My short answer is: practically speaking, it's probably fine, because
you're more than likely trying to defend against an attacker that gains
access to the repo, not a second-preimage attack.

*   *
  *

Long answer (braindump):

When I consider the potential threats, I consider that the integrity of
each blob, tree, commit, etc are fairly well assured by their hashes,
but depend entirely on the security of SHA-1, whose future is
increasingly grim.  SHA-1 does just fine for uniquely identifying
objects---and if it didn't, hashes offending preimages would just be
blacklisted.  But it was never intended for security.

The problem is pretty bad: signed commits will ensure the integrity of
the commit itself (the object---as in `git cat-file -p COMMIT`); the
problem is that you don't just have to find a preimage for the hashes
signed in that commit: the tree hash is what really dictates the
content, and that tree hash in turn identifies other trees and blobs:

  $ git cat-file -p 'HEAD^{tree}'
  ...
  100644 blob 9b9481deea8cee4cc61971a752d02c04d5f0654e    configure.ac
  040000 tree f2b4528e1f66f3bbc4742dc4a11bd1283cd475b9    doc
  ...

That blob contains the actual file contents.

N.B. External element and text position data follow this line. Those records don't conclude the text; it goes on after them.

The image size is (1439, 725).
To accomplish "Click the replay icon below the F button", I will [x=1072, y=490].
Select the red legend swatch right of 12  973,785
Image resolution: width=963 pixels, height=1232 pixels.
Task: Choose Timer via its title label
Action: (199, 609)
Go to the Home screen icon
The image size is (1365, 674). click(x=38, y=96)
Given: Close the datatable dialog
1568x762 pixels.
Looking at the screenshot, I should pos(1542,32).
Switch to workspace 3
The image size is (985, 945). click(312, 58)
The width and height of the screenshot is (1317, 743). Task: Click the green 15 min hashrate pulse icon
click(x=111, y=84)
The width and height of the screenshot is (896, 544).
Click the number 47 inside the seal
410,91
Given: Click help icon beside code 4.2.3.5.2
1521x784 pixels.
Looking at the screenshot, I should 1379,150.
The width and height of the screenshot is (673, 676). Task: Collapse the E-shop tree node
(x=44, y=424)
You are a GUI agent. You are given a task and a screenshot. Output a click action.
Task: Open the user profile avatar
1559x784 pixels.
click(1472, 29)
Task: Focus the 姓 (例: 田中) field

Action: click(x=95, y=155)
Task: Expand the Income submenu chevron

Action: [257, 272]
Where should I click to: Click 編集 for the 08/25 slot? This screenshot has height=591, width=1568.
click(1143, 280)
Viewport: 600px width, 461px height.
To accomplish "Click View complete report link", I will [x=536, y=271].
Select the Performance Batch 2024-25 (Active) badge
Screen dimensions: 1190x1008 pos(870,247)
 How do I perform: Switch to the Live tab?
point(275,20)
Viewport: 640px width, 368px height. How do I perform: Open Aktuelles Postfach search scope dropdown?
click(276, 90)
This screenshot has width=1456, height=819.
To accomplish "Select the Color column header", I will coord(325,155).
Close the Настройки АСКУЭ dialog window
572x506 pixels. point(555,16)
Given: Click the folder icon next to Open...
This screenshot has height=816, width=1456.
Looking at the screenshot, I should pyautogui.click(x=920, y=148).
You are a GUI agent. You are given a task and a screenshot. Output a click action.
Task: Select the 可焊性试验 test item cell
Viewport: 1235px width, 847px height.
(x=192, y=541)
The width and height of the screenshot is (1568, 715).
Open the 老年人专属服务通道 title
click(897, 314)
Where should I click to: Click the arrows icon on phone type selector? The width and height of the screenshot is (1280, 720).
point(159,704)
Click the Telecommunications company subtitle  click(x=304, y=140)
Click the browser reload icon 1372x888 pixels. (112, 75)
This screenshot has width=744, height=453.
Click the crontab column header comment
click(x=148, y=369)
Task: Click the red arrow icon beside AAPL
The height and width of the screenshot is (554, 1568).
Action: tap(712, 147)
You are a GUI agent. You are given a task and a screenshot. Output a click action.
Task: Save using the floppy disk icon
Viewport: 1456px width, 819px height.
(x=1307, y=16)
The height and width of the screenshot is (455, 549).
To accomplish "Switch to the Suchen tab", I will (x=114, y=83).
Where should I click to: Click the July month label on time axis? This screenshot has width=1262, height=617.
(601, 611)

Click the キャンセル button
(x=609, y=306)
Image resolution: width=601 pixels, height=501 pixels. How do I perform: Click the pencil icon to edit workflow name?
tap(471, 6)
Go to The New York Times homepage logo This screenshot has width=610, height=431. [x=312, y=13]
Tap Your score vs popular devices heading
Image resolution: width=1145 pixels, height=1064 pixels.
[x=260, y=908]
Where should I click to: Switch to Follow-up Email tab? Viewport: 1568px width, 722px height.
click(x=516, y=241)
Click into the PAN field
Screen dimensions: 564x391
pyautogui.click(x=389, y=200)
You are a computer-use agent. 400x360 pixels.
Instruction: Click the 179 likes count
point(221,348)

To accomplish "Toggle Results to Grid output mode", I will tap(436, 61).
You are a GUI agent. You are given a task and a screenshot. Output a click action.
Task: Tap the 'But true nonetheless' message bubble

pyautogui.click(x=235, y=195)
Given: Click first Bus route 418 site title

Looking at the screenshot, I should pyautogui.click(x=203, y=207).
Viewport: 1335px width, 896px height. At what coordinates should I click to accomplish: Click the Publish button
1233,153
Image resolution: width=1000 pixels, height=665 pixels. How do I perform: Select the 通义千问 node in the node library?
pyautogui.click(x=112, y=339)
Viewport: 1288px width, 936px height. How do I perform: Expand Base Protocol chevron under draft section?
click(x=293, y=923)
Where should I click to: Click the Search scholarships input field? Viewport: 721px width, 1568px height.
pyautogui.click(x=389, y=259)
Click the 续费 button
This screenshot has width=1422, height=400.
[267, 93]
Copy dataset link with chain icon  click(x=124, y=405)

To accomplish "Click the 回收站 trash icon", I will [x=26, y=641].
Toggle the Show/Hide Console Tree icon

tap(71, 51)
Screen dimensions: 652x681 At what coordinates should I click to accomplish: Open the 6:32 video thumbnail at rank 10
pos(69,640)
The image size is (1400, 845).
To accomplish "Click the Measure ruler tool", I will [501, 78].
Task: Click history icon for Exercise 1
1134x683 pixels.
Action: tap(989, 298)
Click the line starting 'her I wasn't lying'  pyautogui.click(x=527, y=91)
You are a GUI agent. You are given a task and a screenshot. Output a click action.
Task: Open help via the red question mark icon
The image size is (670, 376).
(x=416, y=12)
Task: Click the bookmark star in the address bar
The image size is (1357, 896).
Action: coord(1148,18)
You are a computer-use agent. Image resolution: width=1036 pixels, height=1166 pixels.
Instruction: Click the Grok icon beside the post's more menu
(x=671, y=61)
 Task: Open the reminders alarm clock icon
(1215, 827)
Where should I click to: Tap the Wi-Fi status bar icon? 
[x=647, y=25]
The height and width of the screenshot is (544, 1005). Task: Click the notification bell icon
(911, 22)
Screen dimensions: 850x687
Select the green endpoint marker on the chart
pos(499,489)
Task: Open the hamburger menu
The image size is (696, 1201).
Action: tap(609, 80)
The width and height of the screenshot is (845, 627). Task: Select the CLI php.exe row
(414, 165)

So in a large project like Guix, you have so many opportunities!  You
can try to find preimages for any of the trees or blobs _without having
to worry about any signatures_; neither trees nor blobs are signed.

With that said, if I recall correctly (and after a very brief glance at
fetch-pack.c), a successful preimage attack would only affect users who
haven't already fetched the legitimate object---otherwise Git wouldn't
bother fetching it.  I'm not sure if I find comfort in this or not: it's
been used by some to dismiss the problem of collisions, but (assuming
git is silent about it---and why wouldn't it be, as it wouldn't know
better) that's worse, since maintainers and common contributors wouldn't
notice anything wrong at all.  But someone who clones fresh and compiles
would be screwed.

So signing commits almost certainly protects you against someone who
gains access to the repository on a common origin or a
maintainer/contributor's PC, provided that nobody's private key is
compromised.

But there doesn't seem to be any way to secure a git repository against
a second-preimage attack.

So given that, it doesn't really matter if you re-verify all the commits
or not: an attacker doesn't need to even bother with the commit
object.  I guess one option is to keep a local copy of the repository,
clone a fresh copy, and occasionally diff _every_ object (commit, tag,
tree, blob) for differences.

So if Git wants to take this issue seriously, changes have to be
made.  In the meantime, in addition to commit verification, you can
always keep around a local copy of the repository, always clone a copy,
and ensure that builds between the two are reproducible.